De nombreuses civilisations dotent ces petits animaux volants de la capacité de voyager entre les mondes de la vie et de la mort: «Pouvoir installer «L'autre côté» dans un cimetière, qui plus est jardin magnifique, était particulièrement propice», se réjouit Anna Barseghian, directrice de l'association Utopiana, à l'origine de cette proposition originale.
Cette aventure contemplative et auditive à travers les siècles nécessite un outil résolument contemporain: un téléphone portable, sur lequel il faut télécharger «Arilyn», une application de réalité augmentée gratuite. Avant de se lancer sur le parcours, mieux vaut également jeter un œil à la carte disposée à l'entrée du parc, afin de repérer où se situent les étapes. Il s'agit, ensuite, de se promener d'un panneau à l'autre, en scannant les illustrations. Chacune d'entre elles ouvre un document sonore, soit un fragment de texte lu, en français, par la comédienne Barbara Baker – la visite est aussi possible en anglais, en espagnol ou en catalan.
Au cours de ce voyage en pays de littérature, on croise évidemment Johanna Sinisalo, mais aussi Virgile, Maurice Maeterlinck ou encore Jorge Luis Borges, lequel repose non loin. À l'exception de ce dernier, tous les auteurs évoquent les abeilles, leur exceptionnelle intelligence collective et leur dimension presque magique. «Je souhaitais offrir au public une autre vision des abeilles, leur rendre hommage et lever les peurs à leur égard, affirme Ulla Taipale. Sans compter que leur déclin est absolument dramatique: sans elles, l'humanité perdra son équilibre sur Terre.»

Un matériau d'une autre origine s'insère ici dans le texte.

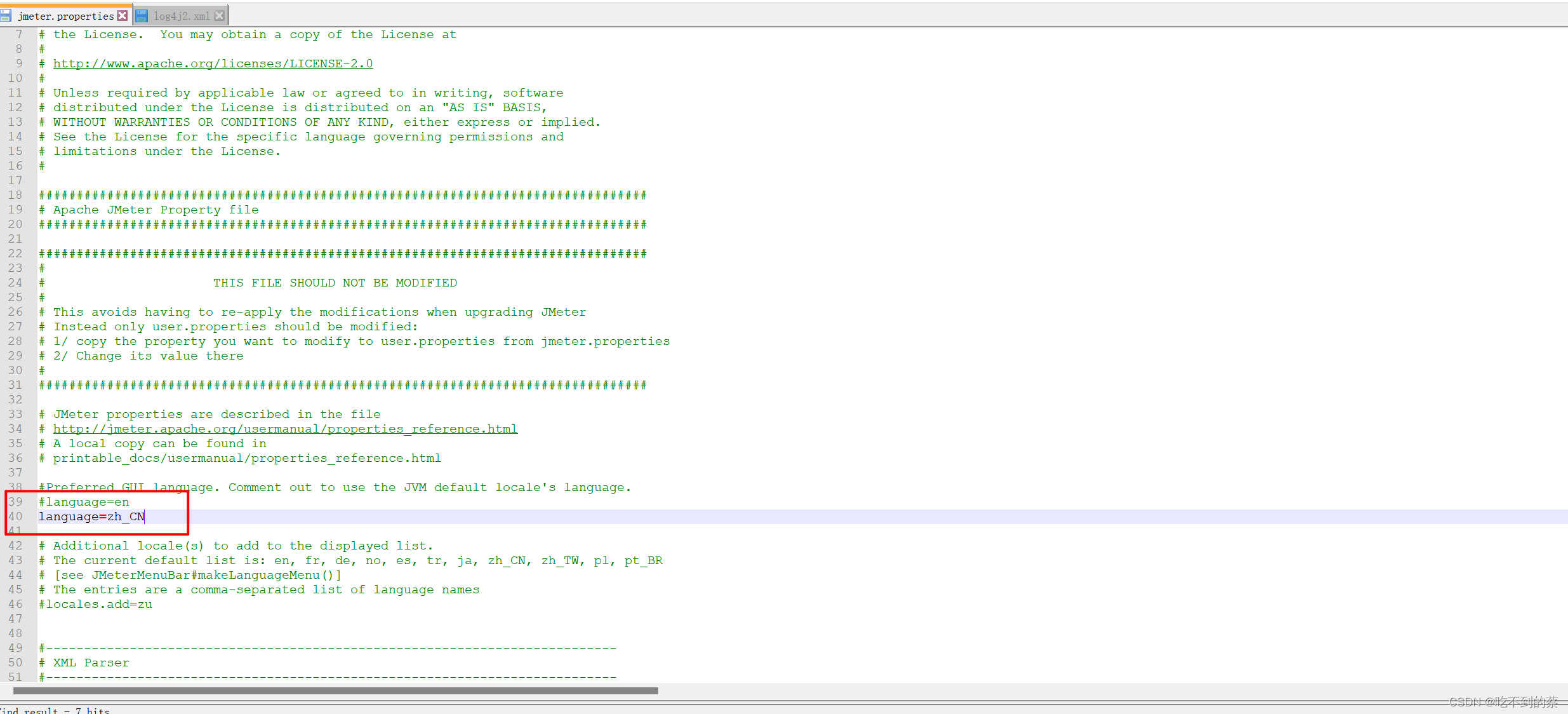
Task: Open the Apache LICENSE-2.0 link
Action: pyautogui.click(x=213, y=64)
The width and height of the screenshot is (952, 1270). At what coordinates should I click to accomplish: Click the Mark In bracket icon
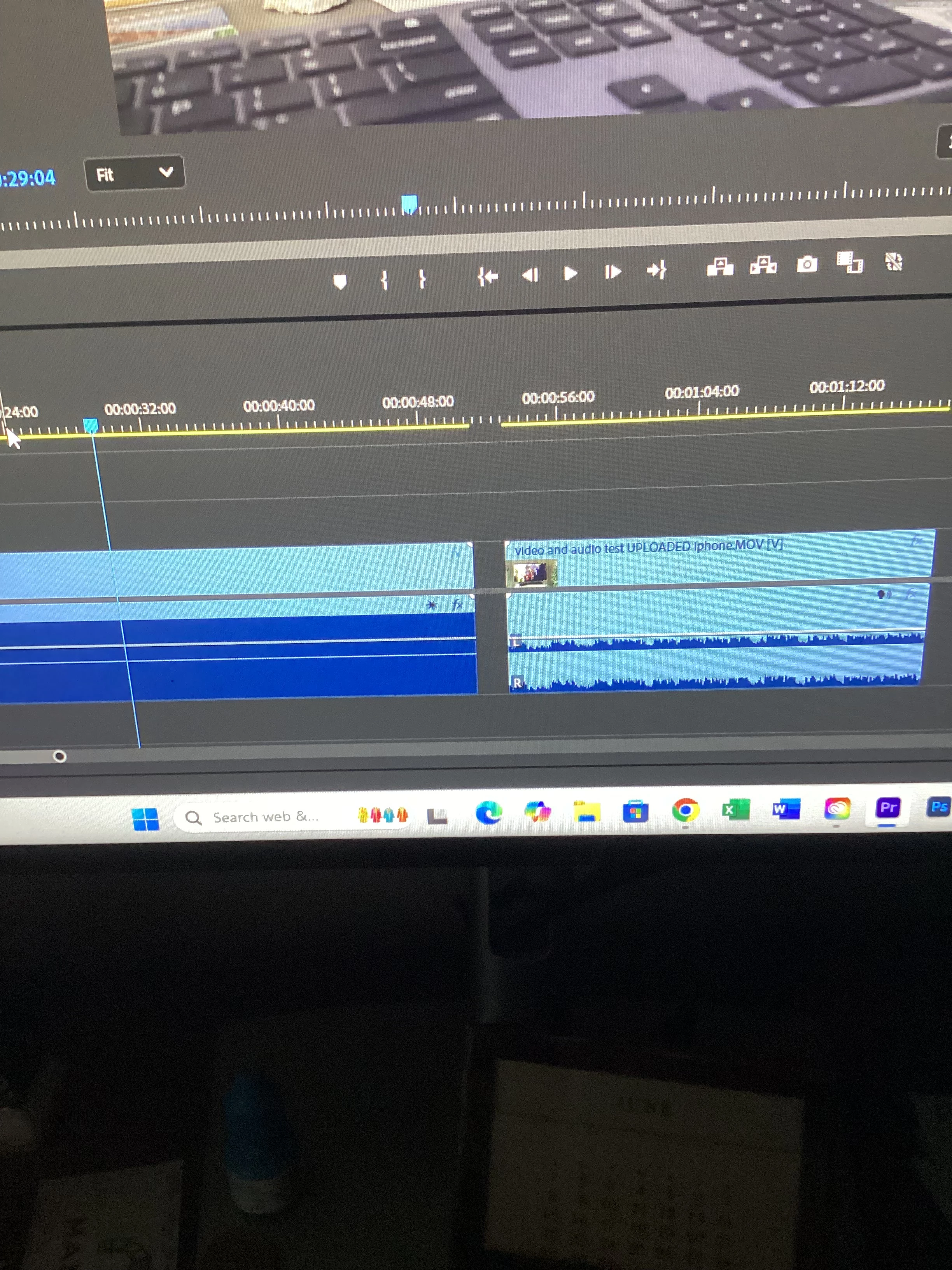[385, 280]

«L'autre côté» vit à Genève sa troisième édition. L'œuvre a été présentée à Helsinki en 2016, puis au cimetière de Poblenou, à Barcelone, deux ans plus tard, sur commande de la Fondation Joan Miró. Soutenu notamment par la Ville et le Canton, le projet sert d'ouverture à l'événement «1000 écologies», organisé par Utopiana du 9 septembre au 10 octobre au Commun.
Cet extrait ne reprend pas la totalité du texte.